Mesures de résultats secondaires

Mesure des résultats
Délai
Patients présentant des complications cornéennes dues à une réépithélisation de surface retardée (par exemple, ulcère cornéen infectieux, fonte cornéenne, ulcère cornéen stérile, néovascularisation cornéenne)
Délai: tous les jours jusqu'à la réépithélisation totale jusqu'à 14 jours
tous les jours jusqu'à la réépithélisation totale jusqu'à 14 jours

Collaborateurs et enquêteurs

C'est ici que vous trouverez les personnes et les organisations impliquées dans cette étude.

Parrainer

National Taiwan University Hospital

Publications et liens utiles

La personne responsable de la saisie des informations sur l'étude fournit volontairement ces publications. Il peut s'agir de tout ce qui concerne l'étude.

Publications générales

Dates d'enregistrement des études

Ces dates suivent la progression des dossiers d'étude et des soumissions de résultats sommaires à ClinicalTrials.gov. Les dossiers d'étude et les résultats rapportés sont examinés par la Bibliothèque nationale de médecine (NLM) pour s'assurer qu'ils répondent à des normes de contrôle de qualité spécifiques avant d'être publiés sur le site Web public.

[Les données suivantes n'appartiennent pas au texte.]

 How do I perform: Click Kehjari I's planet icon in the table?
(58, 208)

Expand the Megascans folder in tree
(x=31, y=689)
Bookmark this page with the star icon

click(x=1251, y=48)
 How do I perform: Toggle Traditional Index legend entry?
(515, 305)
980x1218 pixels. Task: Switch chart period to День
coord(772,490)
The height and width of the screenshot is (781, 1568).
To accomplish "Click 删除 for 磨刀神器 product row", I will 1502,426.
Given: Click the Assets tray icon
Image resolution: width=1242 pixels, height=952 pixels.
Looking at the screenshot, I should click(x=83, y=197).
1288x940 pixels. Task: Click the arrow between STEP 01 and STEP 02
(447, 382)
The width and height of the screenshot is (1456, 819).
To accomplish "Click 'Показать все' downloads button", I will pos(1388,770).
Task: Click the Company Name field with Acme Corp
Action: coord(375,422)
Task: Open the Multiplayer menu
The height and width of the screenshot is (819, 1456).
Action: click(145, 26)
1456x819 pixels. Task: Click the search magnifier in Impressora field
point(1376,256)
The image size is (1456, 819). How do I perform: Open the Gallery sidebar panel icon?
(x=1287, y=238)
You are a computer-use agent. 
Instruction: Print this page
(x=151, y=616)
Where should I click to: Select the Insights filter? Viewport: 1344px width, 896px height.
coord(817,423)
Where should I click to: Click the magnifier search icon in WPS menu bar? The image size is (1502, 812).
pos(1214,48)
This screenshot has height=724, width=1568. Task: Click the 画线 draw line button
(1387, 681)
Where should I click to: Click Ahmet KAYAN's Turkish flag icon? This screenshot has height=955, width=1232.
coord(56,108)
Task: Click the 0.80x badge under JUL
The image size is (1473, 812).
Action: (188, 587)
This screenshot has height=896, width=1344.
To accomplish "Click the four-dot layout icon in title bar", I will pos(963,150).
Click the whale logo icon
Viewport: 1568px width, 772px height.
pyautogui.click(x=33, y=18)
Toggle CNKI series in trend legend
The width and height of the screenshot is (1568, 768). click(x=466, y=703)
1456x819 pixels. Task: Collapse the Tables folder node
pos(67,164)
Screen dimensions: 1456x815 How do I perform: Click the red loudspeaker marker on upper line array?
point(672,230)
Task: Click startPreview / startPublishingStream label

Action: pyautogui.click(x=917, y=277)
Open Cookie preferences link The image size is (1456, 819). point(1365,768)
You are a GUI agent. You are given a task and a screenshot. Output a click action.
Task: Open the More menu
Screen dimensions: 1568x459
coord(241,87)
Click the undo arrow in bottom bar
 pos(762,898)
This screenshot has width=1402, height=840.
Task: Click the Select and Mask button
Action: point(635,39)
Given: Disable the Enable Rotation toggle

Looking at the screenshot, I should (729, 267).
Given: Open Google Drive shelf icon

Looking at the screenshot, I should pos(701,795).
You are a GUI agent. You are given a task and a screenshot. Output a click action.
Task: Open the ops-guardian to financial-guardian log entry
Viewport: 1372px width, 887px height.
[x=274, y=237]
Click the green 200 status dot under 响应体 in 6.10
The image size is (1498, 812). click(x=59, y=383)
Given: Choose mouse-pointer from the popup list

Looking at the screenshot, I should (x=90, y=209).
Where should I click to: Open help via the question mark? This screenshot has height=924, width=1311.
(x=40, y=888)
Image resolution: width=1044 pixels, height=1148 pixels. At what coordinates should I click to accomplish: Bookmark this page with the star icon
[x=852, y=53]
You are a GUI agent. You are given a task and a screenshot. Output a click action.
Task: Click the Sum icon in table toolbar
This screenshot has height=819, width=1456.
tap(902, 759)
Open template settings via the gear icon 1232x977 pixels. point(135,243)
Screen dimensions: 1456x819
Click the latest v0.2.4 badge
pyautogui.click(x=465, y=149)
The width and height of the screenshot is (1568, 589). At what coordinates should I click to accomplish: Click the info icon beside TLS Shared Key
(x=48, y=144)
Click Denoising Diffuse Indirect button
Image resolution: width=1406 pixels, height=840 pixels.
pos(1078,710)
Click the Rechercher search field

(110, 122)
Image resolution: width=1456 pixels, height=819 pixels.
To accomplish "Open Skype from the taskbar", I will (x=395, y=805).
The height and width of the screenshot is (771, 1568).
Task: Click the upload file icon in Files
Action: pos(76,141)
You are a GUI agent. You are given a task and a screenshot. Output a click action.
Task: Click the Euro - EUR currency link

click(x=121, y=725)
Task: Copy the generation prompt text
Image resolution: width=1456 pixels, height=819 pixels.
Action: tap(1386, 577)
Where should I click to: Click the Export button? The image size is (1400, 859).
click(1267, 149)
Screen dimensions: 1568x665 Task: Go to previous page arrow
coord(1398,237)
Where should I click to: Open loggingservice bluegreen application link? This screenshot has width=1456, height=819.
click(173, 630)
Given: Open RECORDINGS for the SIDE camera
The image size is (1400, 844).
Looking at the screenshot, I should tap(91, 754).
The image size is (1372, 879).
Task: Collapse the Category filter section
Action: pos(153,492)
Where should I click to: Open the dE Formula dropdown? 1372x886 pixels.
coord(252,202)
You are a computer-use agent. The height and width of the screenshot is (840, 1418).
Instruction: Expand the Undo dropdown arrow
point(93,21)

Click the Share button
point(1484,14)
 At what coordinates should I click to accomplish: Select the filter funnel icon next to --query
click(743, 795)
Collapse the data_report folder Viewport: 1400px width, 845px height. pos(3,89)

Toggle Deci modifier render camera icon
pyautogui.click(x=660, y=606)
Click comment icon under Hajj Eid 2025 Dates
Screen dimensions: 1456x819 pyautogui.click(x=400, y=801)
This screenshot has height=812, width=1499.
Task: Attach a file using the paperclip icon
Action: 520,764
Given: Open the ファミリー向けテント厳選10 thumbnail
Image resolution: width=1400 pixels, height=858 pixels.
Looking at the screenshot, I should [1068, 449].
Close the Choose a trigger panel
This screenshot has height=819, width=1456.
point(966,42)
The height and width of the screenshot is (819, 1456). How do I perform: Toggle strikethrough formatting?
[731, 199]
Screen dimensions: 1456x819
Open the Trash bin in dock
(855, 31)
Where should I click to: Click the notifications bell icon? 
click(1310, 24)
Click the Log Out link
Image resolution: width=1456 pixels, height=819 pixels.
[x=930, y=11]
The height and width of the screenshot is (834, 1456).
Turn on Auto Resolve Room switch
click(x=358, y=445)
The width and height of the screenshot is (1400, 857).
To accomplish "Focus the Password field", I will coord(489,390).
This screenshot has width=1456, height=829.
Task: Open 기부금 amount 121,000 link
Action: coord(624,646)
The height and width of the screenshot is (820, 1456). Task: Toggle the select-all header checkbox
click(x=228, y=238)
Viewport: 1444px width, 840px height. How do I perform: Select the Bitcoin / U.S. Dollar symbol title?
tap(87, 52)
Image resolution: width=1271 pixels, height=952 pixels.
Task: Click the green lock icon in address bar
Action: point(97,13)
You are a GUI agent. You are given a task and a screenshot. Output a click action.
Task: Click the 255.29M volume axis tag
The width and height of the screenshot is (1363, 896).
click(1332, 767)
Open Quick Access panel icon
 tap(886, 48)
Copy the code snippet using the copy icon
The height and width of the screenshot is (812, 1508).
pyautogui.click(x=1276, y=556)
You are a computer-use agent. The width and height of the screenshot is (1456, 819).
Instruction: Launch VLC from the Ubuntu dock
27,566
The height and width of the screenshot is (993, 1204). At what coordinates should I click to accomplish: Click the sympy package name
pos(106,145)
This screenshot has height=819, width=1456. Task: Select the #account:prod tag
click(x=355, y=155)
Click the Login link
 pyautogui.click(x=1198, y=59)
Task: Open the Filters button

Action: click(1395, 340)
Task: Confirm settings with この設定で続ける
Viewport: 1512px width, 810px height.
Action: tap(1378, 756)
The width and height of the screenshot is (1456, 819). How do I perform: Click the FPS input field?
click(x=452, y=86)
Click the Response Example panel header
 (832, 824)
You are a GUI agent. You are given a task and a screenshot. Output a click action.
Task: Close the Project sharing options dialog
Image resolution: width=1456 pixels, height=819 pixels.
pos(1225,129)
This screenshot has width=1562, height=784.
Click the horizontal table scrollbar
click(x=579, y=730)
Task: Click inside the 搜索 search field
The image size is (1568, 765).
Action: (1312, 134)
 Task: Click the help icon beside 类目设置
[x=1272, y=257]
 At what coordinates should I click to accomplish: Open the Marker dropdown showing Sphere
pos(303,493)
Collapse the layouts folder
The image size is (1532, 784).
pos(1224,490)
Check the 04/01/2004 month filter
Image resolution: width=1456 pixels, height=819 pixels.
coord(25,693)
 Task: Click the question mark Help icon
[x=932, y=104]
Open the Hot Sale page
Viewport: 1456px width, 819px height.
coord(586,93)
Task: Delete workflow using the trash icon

Dates principales de l'étude

Début de l'étude

1 mars 2007

Achèvement primaire (Réel)

1 mars 2008

Achèvement de l'étude (Réel)

1 mars 2008

Dates d'inscription aux études

Première soumission

4 décembre 2008

Première soumission répondant aux critères de contrôle qualité

24 février 2010

Première publication (Estimation)

25 février 2010

Mises à jour des dossiers d'étude

Dernière mise à jour publiée (Estimation)

14 septembre 2010

Dernière mise à jour soumise répondant aux critères de contrôle qualité

7 septembre 2010

Dernière vérification

1 septembre 2010

Plus d'information

Termes liés à cette étude

Mots clés

Termes MeSH pertinents supplémentaires

Autres numéros d'identification d'étude

  • 200701021R

Ces informations ont été extraites directement du site Web clinicaltrials.gov sans aucune modification. Si vous avez des demandes de modification, de suppression ou de mise à jour des détails de votre étude, veuillez contacter register@clinicaltrials.gov. Dès qu'un changement est mis en œuvre sur clinicaltrials.gov, il sera également mis à jour automatiquement sur notre site Web .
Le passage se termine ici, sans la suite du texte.